Early diagnosis of CLN2 is crucial to the provision of adequate therapies. However, the mean age of diagnosis for CLN2 is 22.7 months following the initial onset of symptoms.35 Diagnosis latency may be explained by multiple factors. One such factor is poor awareness of the disease: speech delays and vision loss, common first CLN2 symptoms, easily go unnoticed by parents and healthcare providers; epilepsy treatment may be considered more pressing than its etiology; motor deterioration can mistakenly be attributed to antiepileptic medication.7,10,17 A second factor is the non-uniform symptomatic and clinical presentation of CLN2, thus complicating diagnosis.37,41 Diagnosis may also be hindered by a lack of access to enzymatic and molecular testing; healthcare providers may have only have access to non-specific neurodegeneration findings.36 Ultimately, a more widespread understanding of CLN2 clinical presentation and testing will lead to earlier and more effective diagnosis.
Many CLN2 therapies aiming to reduce disease progression are emerging. In 2017, the U.S. Food and Drug Administration was the first to approve cerliponase alfa (Brineura™), a recombinant human TPPI (rhTPPI) enzyme replacement therapy.42 Administered intracerebroventricularly through a Rickham or Ommaya reservoir every two weeks, the drug enters neurons by a mannose 6-phosphate-dependent pathway and is targeted to lysosomes.2,7 Upon entry, rhTPPI is activated to its proteolytic form and completes normal TPPI function.2,9,43 To date, cerliponase alfa clinical trials have shown significant reduction in the progression of motor and language decline; most adverse effects were mild, short-term, and clinically manageable.2,9,44 The development and approval of cerliponase alfa has paved the route for similar novel therapies targeting other forms of NCL, utilizing a similar enzymatic delivery method.
Many studies note that cerliponase alfa may be used solely and regularly, or in alternation with other therapies such as stem-cell therapy.7,45 This therapy aims to preserve remaining motor and cognitive function by transplanting healthy human neural stem cells into the CLN2 patient’s brain, in order to increase TPPI expression.2 A phase I clinical trial was conducted on 4 CLN2 patients; however, there was no slowing of disease progression following transplant.46 Cerliponase alfa has also been suggested in conjunction with gene therapy, which utilizes a gene therapy vector to introduce a healthy CLN2 gene through intracranial injection.

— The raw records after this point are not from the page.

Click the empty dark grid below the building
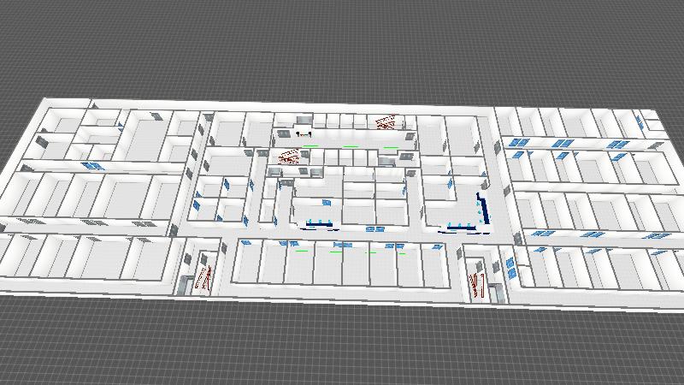This screenshot has width=684, height=385. click(x=342, y=342)
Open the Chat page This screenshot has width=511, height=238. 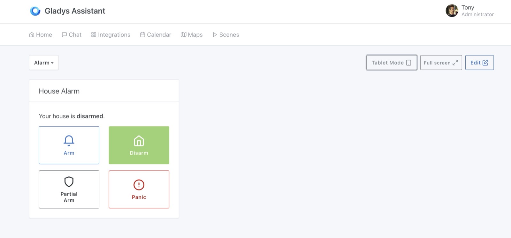72,35

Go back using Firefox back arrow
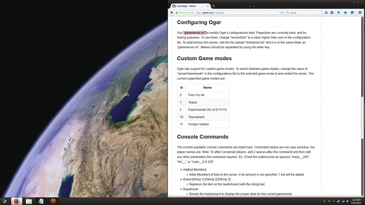172,13
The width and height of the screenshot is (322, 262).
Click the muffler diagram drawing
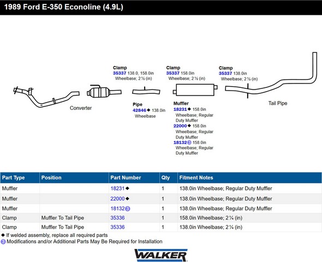[195, 90]
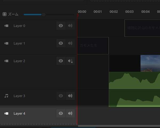Viewport: 160px width, 128px height.
Task: Unmute the muted speaker on Layer 2
Action: (70, 61)
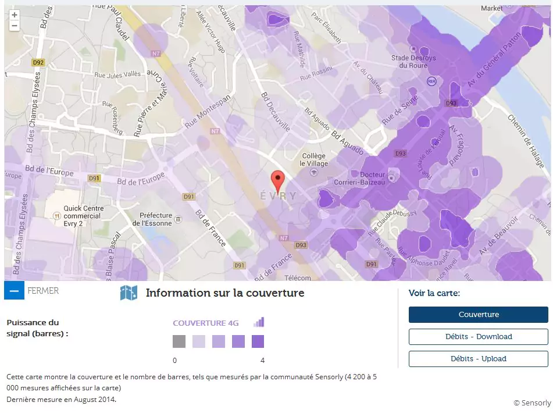Screen dimensions: 553x413
Task: Click the Quick Centre commercial Evry 2 marker
Action: 57,216
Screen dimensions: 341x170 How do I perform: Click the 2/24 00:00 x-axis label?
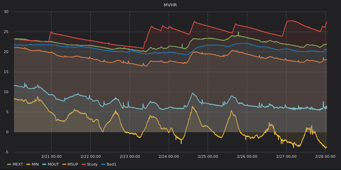point(169,156)
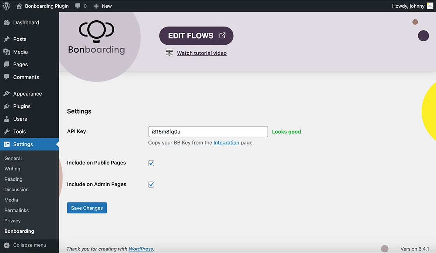The height and width of the screenshot is (253, 436).
Task: Click Save Changes
Action: (x=87, y=208)
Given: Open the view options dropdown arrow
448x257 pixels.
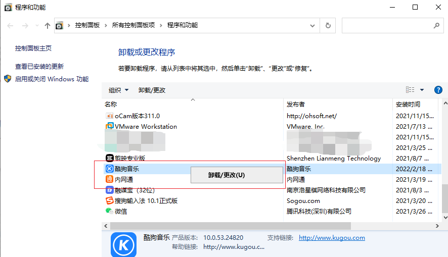Looking at the screenshot, I should [x=422, y=90].
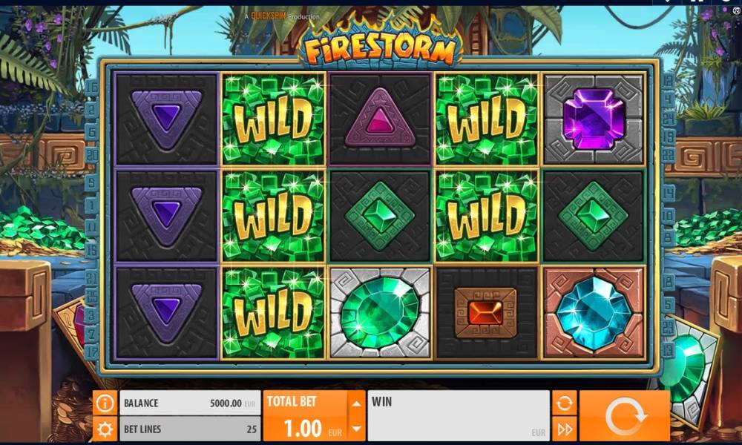Open the settings gear icon
Image resolution: width=742 pixels, height=445 pixels.
105,429
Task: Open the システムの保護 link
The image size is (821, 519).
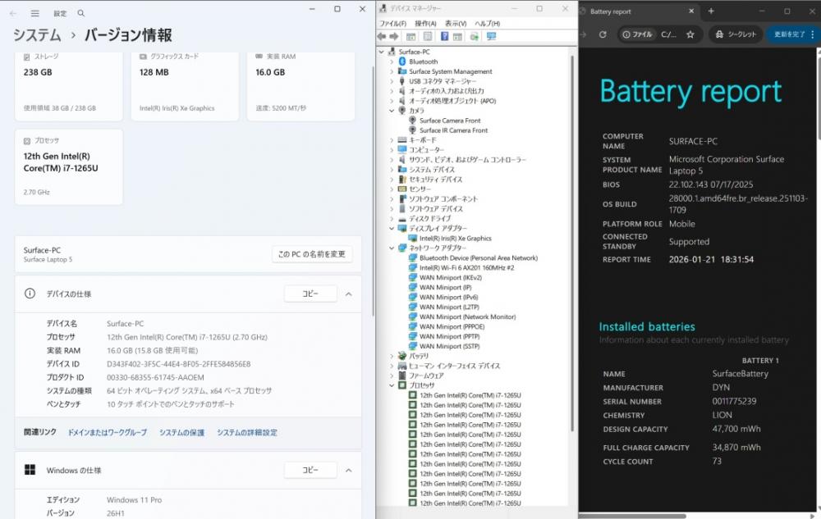Action: [181, 432]
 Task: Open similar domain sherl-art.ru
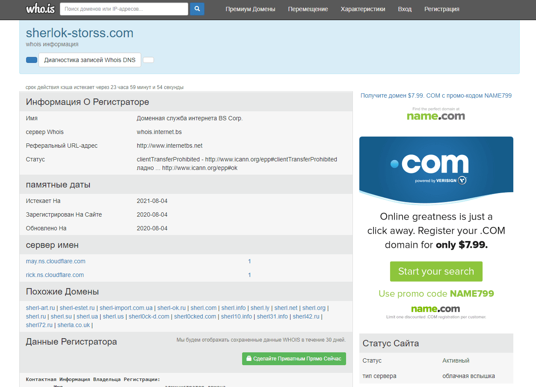[40, 308]
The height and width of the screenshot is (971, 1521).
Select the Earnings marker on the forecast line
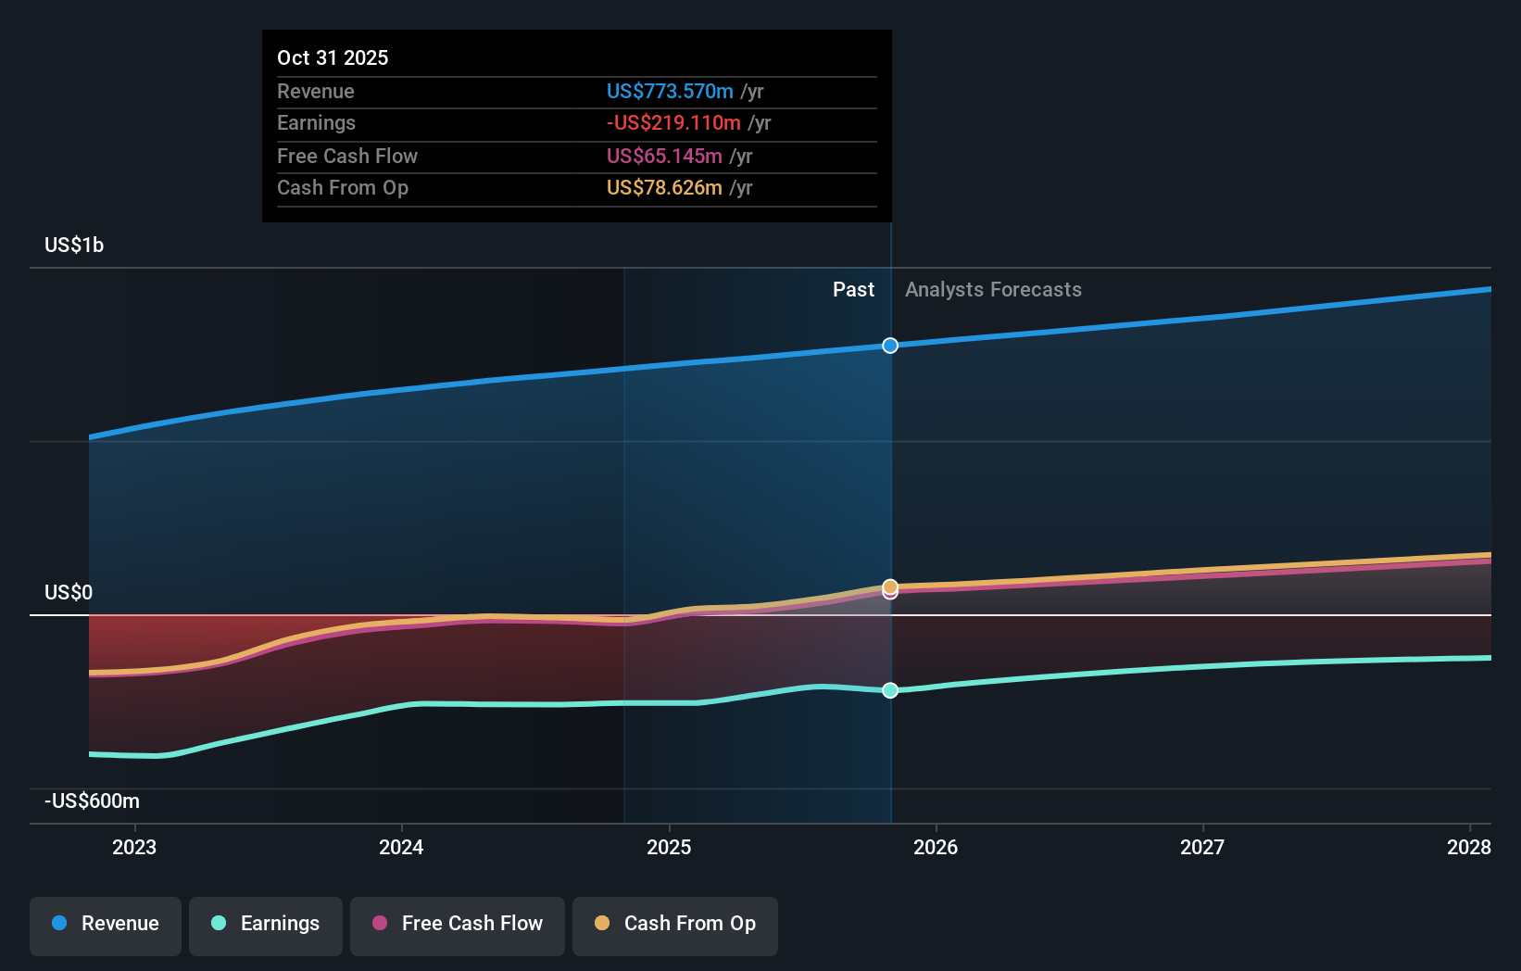point(890,689)
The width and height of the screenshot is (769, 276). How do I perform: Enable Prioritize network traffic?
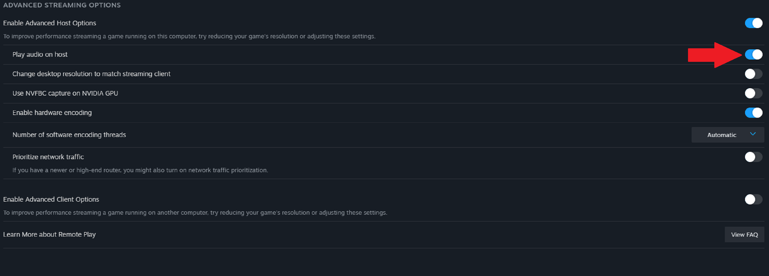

Similar to the stem-cell therapy trial, the phase 1 CLN2 gene therapy trial noted no clinical benefit.47 Nonetheless, these trials demonstrate the feasibility of both stem-cell and gene therapy; ongoing trials are further studying the effectiveness of such therapies in CLN2 patients.7
Other novel pharmacological treatments (NMDA receptor antagonists, Bcl-2 and TPPI mRNA upregulators) have not been able to replicate their animal model successes in clinical trials.46,48,49 The development of a CLN2 drug is particularly complex for many reasons. Lack of understanding of TPPI deficiency and ceroid lipofuscin toxicity mechanisms renders the identification of viable drug pathways difficult.7 Furthermore, any CLN2 therapeutic drug must cross the blood-brain barrier, which is particularly difficult due to the semipermeability of the membrane.22,50 Moreover, designing generalizable clinical trials for CLN2 proves difficult due to the low prevalence of the disease, producing small cohort sizes and single-center studies.35 In the meanwhile, uttermost importance is being placed on multidisciplinary palliative care: physical and speech therapy, family support, seizure and movement disorder management, as well as behaviour management.2,17
The pathways by which TPPI causes ceroid lipofuscin accumulation and subsequent neurotoxicity are crucial to understanding CLN2, a rare pediatric neurodegenerative lysosomal storage disorder characterised by the accumulation of ceroid lipofuscin and severe cerebral atrophy. Though existing therapeutic treatments are promising, novel discoveries will be required to overcome challenges in clinical presentation, diagnosis latency, drug delivery, and most notably, the complexity of CLN2 mechanisms.